The spacecraft is equipped with an extendible arm containing a nitrogen gas canister and a sample collection tube. Sometime next August, in a maneuver that has been compared to a high-five, a kiss and blowing a raspberry, it will descend to Bennu’s surface, reach out the arm, and release a puff of gas that sends pebbles and dust flying up from the surface and into the collection tube.
The probe has been surveying Bennu in painstaking detail for more than a year, searching for the perfect place to conduct this complex operation. Bennu is the smallest object a spacecraft has ever orbited, and OSIRIS-REx has already gotten closer to the asteroid than any other craft has gone before.
The terrain across the asteroid is far more treacherous than OSIRIS-REx was originally designed to navigate. Where scientists had expected to find a relatively smooth and dust-covered surface, Bennu is “rocky and blocky,” Glaze said, with very little material fine enough to fit in the sampling instrument. The spacecraft could be irreversibly damaged if a quirk of gravity or minute flying miscalculation directed it into one of Bennu’s crags or cliffs. And whatever maneuvering OSIRIS-REx might need to do, it will have to do alone. Radio signals take 15 minutes to travel from Bennu to Earth — much too long for scientists on the ground to operate the probe like a remote-controlled model airplane.
So, over the course of OSIRIS-REx’s many orbits, engineers have built a map of all Bennu’s many hazards. Using a tool called Natural Feature Tracking, OSIRIS-REx will be able to match what it sees during its descent with the prepared list of objects to avoid. Michael Moreau, an engineer at NASA’s Goddard Space Flight Center and navigator for the mission, estimated that the upgrades to the probe’s navigational systems have made it five times more precise.
“Those steps have been taken to allow us to get into what is otherwise a pretty precarious site on Bennu,” he said.
The sample site, a spot known as Nightingale, sits in a crater in Bennu’s northern hemisphere. It harbors a collection of cold, colorful material that the mission’s image-processing lead, University of Arizona planetary scientist Daniella DellaGiustina, deemed some of the most scientifically interesting rocks on the asteroid.

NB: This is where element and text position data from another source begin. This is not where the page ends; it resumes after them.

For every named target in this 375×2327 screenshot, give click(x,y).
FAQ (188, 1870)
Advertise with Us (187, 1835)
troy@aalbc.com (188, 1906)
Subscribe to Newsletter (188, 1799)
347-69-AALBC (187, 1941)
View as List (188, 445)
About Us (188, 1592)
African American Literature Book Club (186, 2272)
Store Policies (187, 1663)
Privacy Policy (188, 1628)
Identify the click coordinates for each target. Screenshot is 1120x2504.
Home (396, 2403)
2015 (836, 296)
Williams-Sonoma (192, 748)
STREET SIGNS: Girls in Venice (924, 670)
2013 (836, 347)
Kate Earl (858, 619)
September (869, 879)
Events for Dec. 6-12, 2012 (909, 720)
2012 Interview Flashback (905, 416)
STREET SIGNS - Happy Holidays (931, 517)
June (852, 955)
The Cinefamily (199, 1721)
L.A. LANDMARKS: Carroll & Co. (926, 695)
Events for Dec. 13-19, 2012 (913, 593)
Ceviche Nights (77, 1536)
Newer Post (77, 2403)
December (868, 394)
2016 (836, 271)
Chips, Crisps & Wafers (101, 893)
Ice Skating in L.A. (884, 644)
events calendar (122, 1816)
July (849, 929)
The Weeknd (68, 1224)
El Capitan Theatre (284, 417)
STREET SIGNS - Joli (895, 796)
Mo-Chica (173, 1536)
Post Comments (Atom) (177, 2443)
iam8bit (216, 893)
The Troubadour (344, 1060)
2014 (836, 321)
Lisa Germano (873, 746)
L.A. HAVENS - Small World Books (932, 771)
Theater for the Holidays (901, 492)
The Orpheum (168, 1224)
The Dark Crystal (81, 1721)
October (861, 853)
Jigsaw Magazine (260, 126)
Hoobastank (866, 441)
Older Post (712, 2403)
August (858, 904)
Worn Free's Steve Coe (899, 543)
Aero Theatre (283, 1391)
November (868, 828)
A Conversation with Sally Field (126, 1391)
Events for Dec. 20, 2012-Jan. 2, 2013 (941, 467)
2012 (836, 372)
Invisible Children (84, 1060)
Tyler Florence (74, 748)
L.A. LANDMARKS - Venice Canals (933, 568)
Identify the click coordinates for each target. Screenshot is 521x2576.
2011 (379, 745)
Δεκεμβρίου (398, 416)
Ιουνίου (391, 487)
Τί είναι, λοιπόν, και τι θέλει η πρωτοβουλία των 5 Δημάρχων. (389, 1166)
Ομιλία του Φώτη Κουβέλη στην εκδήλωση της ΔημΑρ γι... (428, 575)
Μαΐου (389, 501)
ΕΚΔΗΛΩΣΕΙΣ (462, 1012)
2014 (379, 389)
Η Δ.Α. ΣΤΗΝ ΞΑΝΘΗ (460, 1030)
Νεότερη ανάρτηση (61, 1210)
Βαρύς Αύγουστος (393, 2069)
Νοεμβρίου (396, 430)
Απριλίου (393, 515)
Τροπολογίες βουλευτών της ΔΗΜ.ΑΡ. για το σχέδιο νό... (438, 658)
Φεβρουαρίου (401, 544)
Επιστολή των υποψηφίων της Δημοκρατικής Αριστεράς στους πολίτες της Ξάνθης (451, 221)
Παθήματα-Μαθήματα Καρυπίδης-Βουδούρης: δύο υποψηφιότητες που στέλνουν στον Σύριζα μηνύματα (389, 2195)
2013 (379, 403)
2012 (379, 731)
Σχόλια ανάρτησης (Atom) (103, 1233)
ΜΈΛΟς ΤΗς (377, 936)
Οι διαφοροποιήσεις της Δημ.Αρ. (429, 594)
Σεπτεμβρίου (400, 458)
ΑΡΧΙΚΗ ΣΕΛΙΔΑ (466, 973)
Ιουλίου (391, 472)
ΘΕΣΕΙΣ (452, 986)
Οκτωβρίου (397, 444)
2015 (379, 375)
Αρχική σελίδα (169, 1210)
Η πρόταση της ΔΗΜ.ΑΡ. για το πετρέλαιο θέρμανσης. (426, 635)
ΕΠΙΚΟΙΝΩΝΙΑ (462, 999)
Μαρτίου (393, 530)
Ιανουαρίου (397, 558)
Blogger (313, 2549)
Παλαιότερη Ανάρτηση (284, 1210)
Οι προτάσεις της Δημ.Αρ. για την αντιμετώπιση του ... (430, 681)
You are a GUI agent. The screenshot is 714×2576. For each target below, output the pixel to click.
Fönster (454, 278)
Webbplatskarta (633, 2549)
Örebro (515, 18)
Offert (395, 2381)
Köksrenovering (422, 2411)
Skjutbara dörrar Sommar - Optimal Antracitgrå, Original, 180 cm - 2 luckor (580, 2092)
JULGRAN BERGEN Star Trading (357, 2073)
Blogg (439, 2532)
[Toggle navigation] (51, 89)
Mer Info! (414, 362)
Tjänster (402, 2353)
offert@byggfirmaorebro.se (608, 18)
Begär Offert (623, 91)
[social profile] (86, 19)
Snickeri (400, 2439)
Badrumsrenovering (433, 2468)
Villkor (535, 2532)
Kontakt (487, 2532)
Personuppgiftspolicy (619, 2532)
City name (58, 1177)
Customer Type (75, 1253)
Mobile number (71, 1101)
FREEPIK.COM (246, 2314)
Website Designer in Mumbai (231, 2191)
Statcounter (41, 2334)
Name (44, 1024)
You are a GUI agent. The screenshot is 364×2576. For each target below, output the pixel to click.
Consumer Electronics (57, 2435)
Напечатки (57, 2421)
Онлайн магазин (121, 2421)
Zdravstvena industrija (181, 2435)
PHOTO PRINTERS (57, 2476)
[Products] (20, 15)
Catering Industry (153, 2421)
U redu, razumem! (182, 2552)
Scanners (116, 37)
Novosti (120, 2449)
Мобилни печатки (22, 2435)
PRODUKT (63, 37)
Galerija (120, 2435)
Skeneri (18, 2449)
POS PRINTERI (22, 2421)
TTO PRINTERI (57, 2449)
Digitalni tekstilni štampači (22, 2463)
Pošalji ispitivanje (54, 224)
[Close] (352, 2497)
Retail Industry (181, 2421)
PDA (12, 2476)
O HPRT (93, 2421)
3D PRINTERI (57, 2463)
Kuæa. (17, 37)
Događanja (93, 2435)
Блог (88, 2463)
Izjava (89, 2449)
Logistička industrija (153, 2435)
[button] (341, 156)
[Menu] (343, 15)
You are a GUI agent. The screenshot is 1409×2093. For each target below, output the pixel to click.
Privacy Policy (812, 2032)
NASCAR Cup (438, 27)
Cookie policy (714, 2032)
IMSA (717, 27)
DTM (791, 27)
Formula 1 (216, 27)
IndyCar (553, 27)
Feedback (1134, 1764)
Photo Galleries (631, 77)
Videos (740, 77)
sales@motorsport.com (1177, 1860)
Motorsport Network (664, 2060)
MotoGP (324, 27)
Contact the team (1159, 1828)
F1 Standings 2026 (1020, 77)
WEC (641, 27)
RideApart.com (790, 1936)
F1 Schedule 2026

But the site is just 52 feet in diameter — a tight fit for OSIRIS-REx’s 20-foot wingspan. It’s surrounded by jagged rocks and shadowed by the 20-foot precipice of Mount Doom.
“We’re essentially trying to navigate the spacecraft down to a location that’s the width of a couple parking spaces, and it’s just a few steps away from a two- or three-story-tall building,” Moreau said. And they’re doing it from millions of miles away.
OSIRIS-REx is equipped with three nitrogen canisters, meaning NASA has three chances to collect its precious sample. The mission team has also picked out an easier-to-access backup site, called Osprey, if their efforts at Nightingale are unsuccessful.
But the spacecraft has to finish its work by spring 2021, when the orbits of Bennu and Earth are best aligned for OSIRIS-REx to start its journey home.
The sample container is expected to land in Utah in September 2023. Mark your calendars.